Easy as Pie


A Busy Person's Guide to Scratch Baking












Photos by John Valls


Published Spring, 2006
Edible Portland



Once upon a time, a sour-cherry pie with lattice crust, still warm from the oven, was the ultimate expression of hearth and home. A thick slice of homemade bread, slathered with sweet butter, was a hallmark of hospitality…if your name was June Cleaver.

Now we live in an age of convenience foods, and everyone complains that they haven't any time. Bread making has a reputation for being fussy and old-fashioned, a tricky collaboration of yeast, time, and expertise, with long odds of a payoff for the amateur baker. The thought of baking a loaf can be overwhelming and conjure up images of an entire day spent in its service.

Actually, baking is the perfect pursuit for busy people because it is well-suited to being divided into steps and stages. Significant chunks of time are spent waiting, but you needn't plan your day around the schedule of a loaf of bread. In fact, the methodology is quite logical and far more flexible than you might imagine.

The lulls are a natural and necessary part of the process, essential to the development of texture and complexity of flavor you want. They facilitate balancing the demands of a lump of dough with the stuff of daily life: a 9-to-5 job, kids, food, rest, play, laundry, bills. The first rise takes between 18 and 20 hours, authorizing you to adjust your routine not one iota. Rest assured, time and temperature are hard at work.

I learned to bake in stages when I worked in restaurants. A few of my jobs required me to arrive in time to bake bread for lunch service, or pastries for breakfast-at 4:30 a.m. Because I cherished every minute in bed, I learned to do whatever I could in advance without compromising: Everything was made fresh daily, and tasted delicious.

I developed muffin batters that kept beautifully in the refrigerator for three days so I could go bleary-eyed to my ovens and turn them on, make my first cup of coffee and scoop the batter into paper liners while they preheated. Thirty minutes later, the kitchen was filled with buttery sweet aromas, redolent of cinnamon and nutmeg, the perfume of vanilla beans and lemon zest. I mixed and shaped my scones, and stored them in the freezer. The day before I planned to bake them, I took the scones out of the freezer to defrost overnight in the walk-in.

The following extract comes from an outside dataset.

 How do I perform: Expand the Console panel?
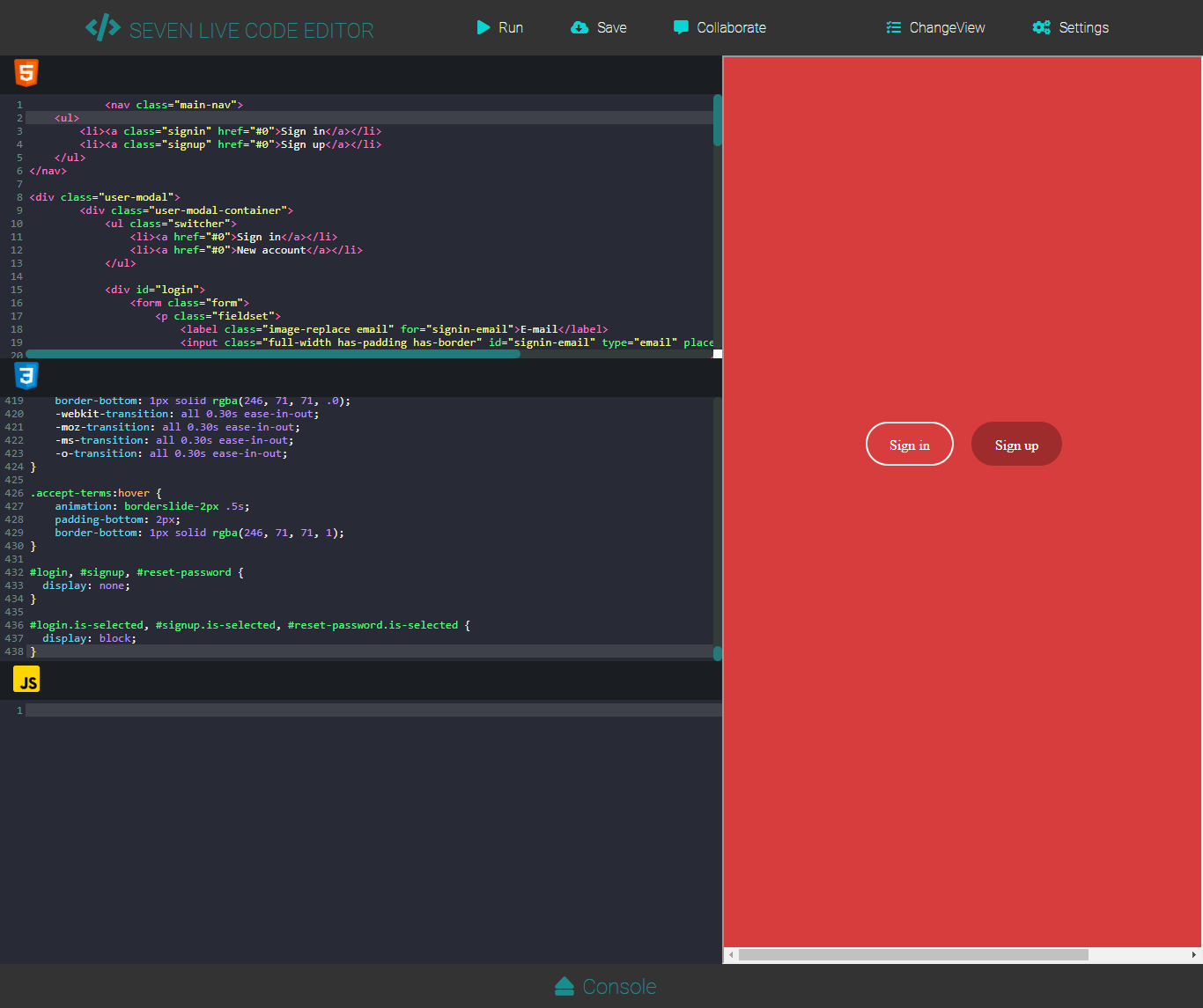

I assembled flaky biscuits by adding cream to a mix I made the previous day by cutting the butter into the dry ingredients. I learned that cake layers were easiest to frost and assemble when they were a day old, or had been frozen and defrosted. And cake batter freezes like a charm! If you've ever tried to make, bake, cool and decorate a cake in one day, you'll understand the enormity of such discoveries.

I learned to love my freezer, and defend against invasion of the corner earmarked for the pastry department. (There's never enough food storage space in restaurants.) Once you get past it feeling like a dirty little secret, the idea of baking out of a freezer is totally liberating and essential to baking in stages. Some of the best apple pies I've made have gone straight from the freezer into a 425-degree oven. When I make tart dough, I always double the recipe and freeze half.

Baking cookies? Instead of adjusting the recipe to suit your purposes, make the biggest batch your mixer will hold. Bake what you'll eat immediately and put the remaining dough in the freezer. You can wrap the entire block, or scoop it into individual cookies.

In my experience, that ideal combination of crispy and chewy is best achieved with scooped, frozen cookie dough that you pop directly into a preheated oven. Knowing that the warm chocolate chip cookie you're dunking in milk was frozen less than 30 minutes ago is a wonderful feeling. That…and the fact that you're crafting a perfect loaf of bread, even as you reach for that second chocolate chip cookie.

See, I told you that you have time to bake.